====== TEXTAUSZUG ======

Die Anordnung der Teilnahme an einem Aufbauseminar für Fahranfänger ist rechtswidrig, wenn zum Zeitpunkt der Anordnung die während der Probezeit begangene Ordnungswidrigkeit bereits im Verkehrszentralregister getilgt bzw. tilgungsreif ist.

Nach § 2a Abs. II 1 Nr. 1 StVG ist die Verwaltungsbehörde verpflichtet, gegen einen Fahranfänger die Anordnung zur Teilnahme an einem Aufbauseminar auszusprechen, wenn er während der Probezeit einen schwerwiegenden Verkehrsverstoß begeht, welcher in das Verkehrszentralregister (sog. „Flensburger Register“) einzutragen ist.

Der Verwaltungsgerichtshof Mannheim weist darauf hin, dass die äußerste zeitliche Grenze für die Verwertbarkeit einer Ordnungswidrigkeit bei der Anordnung des Aufbauseminars die Tilgungsreife der Ordnungswidrigkeit im Verkehrszentralregister ist. Die Verwaltungsbehörde darf ihre Anordnung daher nur mit Eintragungen begründen, die noch nicht im Verkehrszentralregister gelöscht, bzw. löschungsreif sind.

======

ARBEITSAUFTRAG A |
Übernehmen Sie aus dem Textauszug wortgetreu den Abschnitt zwischen „Nach § 2a Abs.“ und „bzw. löschungsreif sind.“, beide einschließlich.
ARBEITSAUFTRAG B |
Was ist laut dem Textauszug die äußerste zeitliche Grenze für die Verwertbarkeit einer Ordnungswidrigkeit bei der Anordnung des Aufbauseminars?

====== DATENAUSZUG ======

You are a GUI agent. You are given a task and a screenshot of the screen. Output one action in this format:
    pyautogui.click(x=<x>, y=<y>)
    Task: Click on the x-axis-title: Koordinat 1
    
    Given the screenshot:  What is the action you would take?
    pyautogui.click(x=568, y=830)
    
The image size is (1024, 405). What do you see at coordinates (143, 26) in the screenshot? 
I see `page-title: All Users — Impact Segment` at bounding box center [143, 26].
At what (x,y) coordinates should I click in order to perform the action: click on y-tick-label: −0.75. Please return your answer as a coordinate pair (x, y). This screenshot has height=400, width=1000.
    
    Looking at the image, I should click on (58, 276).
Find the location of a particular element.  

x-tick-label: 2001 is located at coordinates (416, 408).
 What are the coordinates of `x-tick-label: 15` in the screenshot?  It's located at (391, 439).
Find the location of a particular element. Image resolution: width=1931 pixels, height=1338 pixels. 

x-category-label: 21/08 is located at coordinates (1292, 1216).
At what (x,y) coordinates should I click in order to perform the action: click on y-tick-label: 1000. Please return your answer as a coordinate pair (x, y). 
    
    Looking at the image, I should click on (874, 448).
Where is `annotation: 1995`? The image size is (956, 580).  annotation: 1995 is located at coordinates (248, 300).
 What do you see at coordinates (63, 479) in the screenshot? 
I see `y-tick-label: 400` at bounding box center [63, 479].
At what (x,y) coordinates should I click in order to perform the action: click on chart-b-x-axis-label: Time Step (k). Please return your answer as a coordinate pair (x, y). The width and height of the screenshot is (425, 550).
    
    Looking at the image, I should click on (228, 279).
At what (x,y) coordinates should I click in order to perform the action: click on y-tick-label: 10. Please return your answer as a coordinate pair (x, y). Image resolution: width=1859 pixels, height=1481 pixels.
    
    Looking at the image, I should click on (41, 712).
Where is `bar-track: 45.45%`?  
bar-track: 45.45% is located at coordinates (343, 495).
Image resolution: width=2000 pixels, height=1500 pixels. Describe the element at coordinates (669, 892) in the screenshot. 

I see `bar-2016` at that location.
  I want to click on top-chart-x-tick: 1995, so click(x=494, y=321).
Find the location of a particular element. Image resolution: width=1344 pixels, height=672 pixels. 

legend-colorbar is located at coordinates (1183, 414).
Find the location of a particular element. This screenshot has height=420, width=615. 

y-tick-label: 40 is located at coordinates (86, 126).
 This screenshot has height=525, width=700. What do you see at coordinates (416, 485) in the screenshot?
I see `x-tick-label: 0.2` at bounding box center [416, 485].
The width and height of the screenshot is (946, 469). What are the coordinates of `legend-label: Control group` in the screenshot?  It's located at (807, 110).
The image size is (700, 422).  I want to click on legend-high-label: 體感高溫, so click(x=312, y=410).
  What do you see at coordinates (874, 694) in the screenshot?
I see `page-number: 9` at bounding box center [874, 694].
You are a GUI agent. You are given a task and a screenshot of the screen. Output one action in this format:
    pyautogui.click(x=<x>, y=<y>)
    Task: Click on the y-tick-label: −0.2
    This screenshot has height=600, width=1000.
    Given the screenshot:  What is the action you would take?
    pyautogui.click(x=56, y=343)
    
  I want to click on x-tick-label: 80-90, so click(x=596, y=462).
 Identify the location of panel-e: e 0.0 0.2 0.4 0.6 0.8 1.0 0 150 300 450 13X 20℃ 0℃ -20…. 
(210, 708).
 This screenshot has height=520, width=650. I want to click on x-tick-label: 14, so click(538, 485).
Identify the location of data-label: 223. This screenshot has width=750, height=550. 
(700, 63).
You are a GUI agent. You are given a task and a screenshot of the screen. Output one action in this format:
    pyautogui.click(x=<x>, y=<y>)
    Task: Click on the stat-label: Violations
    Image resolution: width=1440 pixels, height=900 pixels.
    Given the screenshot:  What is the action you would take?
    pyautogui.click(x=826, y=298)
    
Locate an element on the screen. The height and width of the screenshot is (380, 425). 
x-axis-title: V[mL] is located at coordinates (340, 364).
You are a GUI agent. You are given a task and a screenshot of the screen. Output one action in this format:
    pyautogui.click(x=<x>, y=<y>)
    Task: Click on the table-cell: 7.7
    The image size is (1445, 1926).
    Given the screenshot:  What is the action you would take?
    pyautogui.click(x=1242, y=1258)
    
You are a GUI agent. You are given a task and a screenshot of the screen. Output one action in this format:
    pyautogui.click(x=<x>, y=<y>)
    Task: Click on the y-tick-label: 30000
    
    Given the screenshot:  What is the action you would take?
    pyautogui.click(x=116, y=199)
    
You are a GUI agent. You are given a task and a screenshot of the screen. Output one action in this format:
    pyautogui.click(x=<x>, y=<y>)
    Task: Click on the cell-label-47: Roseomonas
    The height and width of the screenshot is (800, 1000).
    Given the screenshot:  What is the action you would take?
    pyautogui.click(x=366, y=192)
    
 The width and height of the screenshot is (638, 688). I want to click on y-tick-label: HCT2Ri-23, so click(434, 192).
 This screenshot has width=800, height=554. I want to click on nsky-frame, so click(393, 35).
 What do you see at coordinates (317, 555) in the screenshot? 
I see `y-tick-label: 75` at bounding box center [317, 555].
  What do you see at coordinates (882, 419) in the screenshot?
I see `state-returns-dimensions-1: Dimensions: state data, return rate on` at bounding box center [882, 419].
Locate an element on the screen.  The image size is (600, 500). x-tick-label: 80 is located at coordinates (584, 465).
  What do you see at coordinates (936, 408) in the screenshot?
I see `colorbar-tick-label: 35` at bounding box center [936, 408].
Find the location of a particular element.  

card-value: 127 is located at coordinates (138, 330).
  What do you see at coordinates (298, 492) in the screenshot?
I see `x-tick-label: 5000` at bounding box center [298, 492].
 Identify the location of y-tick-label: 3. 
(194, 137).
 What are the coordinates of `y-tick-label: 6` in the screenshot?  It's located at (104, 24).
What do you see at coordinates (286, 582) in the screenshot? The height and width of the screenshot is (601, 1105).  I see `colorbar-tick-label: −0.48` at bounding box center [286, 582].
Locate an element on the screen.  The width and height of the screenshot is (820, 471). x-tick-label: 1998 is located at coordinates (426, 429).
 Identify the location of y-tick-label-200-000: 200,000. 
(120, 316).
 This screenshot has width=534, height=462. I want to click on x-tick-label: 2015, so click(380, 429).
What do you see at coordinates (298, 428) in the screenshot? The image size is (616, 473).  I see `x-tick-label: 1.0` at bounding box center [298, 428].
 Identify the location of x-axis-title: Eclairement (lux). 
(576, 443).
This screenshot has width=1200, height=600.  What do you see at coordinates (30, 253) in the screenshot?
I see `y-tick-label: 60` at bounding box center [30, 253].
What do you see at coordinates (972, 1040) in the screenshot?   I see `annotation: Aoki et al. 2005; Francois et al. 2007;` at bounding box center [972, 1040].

======

ANTWORTFELD A |
Nach § 2a Abs. II 1 Nr. 1 StVG ist die Verwaltungsbehörde verpflichtet, gegen einen Fahranfänger die Anordnung zur Teilnahme an einem Aufbauseminar auszusprechen, wenn er während der Probezeit einen schwerwiegenden Verkehrsverstoß begeht, welcher in das Verkehrszentralregister (sog. „Flensburger Register“) einzutragen ist.

Der Verwaltungsgerichtshof Mannheim weist darauf hin, dass die äußerste zeitliche Grenze für die Verwertbarkeit einer Ordnungswidrigkeit bei der Anordnung des Aufbauseminars die Tilgungsreife der Ordnungswidrigkeit im Verkehrszentralregister ist. Die Verwaltungsbehörde darf ihre Anordnung daher nur mit Eintragungen begründen, die noch nicht im Verkehrszentralregister gelöscht, bzw. löschungsreif sind.

ANTWORTFELD B |
Die Tilgungsreife der Ordnungswidrigkeit im Verkehrszentralregister.